Back in 1996, an Assamese film, Adajya, directed by Santwana Bardoloi, had received the jury award in the Asian category of the festival.
Set in the backdrop of Sonarichapori in Upper Assam’s Dhakuakhana, the film depicts the struggles of a teenage girl living along the bank of a tributary of the Brahmaputra river in the absence of a bridge and amid perennial floods.
“Every year during the monsoon, the rising water of the Brahmaputra and its tributaries wash away many villages and cause immense hardships to people across the state. So in the film, I have tried to portray the struggles of a girl, Jonaki, amid floods with the lack of a bridge over the river compounding her woes.
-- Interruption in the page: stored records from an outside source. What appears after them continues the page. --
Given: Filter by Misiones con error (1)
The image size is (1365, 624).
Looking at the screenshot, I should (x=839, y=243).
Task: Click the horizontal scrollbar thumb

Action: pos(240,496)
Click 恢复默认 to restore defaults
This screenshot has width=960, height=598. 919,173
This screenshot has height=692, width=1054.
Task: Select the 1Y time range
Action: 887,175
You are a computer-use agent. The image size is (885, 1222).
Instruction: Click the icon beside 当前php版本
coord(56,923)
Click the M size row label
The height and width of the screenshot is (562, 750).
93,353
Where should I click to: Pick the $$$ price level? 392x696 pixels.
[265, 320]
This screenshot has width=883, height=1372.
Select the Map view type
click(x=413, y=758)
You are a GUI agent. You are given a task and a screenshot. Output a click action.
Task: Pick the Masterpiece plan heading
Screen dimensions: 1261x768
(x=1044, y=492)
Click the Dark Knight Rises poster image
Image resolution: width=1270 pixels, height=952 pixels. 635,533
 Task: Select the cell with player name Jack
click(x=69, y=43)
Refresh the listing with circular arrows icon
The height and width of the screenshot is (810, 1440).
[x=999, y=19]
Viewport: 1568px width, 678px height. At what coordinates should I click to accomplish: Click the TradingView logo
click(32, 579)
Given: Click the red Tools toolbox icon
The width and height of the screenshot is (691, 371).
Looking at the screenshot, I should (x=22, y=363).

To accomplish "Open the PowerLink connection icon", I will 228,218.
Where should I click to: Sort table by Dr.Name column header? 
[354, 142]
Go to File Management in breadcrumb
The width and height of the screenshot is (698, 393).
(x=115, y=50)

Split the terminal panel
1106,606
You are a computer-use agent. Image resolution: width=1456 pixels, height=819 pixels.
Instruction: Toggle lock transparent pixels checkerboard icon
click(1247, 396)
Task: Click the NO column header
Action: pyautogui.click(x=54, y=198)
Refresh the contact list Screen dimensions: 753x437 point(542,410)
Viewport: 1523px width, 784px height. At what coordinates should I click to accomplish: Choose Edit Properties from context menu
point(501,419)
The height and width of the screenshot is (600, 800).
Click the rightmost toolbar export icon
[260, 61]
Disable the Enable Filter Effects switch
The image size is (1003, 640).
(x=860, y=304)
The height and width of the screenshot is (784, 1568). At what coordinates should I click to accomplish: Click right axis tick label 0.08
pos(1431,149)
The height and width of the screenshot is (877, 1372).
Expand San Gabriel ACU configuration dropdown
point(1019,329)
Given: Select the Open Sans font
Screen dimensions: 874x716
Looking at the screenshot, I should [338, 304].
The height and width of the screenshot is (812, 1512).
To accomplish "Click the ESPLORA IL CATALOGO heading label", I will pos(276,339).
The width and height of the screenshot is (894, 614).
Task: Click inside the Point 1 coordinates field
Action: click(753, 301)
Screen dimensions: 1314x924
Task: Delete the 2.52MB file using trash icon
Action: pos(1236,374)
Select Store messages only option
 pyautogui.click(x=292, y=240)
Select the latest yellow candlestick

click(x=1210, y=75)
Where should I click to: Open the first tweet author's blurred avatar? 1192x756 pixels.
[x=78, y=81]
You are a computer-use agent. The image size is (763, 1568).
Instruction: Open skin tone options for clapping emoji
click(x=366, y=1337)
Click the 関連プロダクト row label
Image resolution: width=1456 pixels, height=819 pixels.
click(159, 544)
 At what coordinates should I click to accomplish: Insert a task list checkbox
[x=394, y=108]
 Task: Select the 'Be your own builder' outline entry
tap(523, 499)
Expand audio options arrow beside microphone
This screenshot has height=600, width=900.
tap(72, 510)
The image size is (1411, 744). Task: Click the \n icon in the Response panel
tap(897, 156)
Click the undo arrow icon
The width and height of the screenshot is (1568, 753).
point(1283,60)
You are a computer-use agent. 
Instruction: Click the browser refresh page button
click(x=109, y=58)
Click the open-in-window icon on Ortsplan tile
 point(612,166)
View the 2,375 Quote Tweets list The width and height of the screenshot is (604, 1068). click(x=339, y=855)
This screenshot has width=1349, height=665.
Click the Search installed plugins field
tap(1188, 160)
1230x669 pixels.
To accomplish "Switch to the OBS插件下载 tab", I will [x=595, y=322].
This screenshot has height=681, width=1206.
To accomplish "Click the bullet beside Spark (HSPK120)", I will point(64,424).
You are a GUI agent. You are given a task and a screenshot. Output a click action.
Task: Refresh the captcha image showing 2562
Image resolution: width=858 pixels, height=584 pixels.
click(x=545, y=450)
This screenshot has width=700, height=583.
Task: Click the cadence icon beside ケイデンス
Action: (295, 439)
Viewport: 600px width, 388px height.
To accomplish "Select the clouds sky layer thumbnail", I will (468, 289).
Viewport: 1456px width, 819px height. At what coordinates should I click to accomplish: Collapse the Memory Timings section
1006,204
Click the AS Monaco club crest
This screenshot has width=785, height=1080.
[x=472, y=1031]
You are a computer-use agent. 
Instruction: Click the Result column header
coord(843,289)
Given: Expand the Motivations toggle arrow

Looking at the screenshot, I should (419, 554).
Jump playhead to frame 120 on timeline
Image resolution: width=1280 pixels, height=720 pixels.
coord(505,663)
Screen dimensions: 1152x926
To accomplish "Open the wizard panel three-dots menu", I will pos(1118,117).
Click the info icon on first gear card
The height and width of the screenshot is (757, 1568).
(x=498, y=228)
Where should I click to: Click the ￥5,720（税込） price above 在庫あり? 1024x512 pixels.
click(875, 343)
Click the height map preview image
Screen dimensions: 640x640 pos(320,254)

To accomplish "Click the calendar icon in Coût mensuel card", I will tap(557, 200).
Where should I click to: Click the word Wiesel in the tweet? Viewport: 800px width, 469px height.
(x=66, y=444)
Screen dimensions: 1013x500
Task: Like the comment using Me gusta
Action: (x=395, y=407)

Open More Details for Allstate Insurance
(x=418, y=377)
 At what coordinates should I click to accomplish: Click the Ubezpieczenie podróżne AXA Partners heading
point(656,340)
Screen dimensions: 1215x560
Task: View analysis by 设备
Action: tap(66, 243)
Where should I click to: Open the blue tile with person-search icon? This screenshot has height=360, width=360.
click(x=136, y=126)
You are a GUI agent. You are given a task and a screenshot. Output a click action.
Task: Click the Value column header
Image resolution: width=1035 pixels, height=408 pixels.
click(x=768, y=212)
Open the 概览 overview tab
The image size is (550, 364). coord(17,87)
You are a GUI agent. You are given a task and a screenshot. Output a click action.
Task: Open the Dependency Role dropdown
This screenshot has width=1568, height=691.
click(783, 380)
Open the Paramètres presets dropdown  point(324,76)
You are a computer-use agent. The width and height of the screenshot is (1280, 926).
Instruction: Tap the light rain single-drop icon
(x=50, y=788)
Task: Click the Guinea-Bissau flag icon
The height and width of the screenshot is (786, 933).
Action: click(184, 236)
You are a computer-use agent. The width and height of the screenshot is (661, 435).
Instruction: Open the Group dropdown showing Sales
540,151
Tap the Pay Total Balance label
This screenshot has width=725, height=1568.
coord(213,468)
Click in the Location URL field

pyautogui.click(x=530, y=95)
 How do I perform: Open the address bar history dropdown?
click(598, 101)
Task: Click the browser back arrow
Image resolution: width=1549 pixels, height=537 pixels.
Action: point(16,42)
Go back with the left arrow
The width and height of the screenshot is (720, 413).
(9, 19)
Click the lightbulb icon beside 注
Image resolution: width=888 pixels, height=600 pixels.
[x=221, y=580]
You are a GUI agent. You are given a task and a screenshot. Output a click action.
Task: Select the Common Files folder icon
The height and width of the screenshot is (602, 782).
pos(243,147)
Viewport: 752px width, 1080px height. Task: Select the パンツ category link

He father dies in floods, her brother struggles to go to school wading through the deluge, and then, her marriage cannot materialise because there is no connectivity to her village,” Kalita said.
“This is my first film, and the inspiration comes from the fact that I wanted to make a film on an issue which I have been affected by since my childhood. I grew up in Tamulpur (Baksa district) and have seen how floods affect people every year. Worse still, the absence of basic amenities such as bridges keeps people in the interiors disconnected from the mainland. Because of poor connectivity, people are deprived of proper education and healthcare,” he said.
An independent filmmaker with a theatre background, Kalita started shooting the film in May 2018 with a new cast and crew.
He completed the movie with a limited budget of Rs 32 lakh in February 2020, just before the COVID-triggered lockdown in Assam.
Thereafter, finding distributors became a problem because of the ongoing pandemic.
On the cast, the 43-year-old filmmaker said that he did a lot of research on finding the movie’s protagonist, Jonaki.
“I did not want to take established actors. So I visited villages and did screen tests on about 300 girls before finally finding the right person (Shiva Rani Kalita),” he said.
Kalita hoped he could send a powerful message through the film. “I want floods to be declared a national problem. As of now, a solution looks difficult even as I am still optimistic,” he said.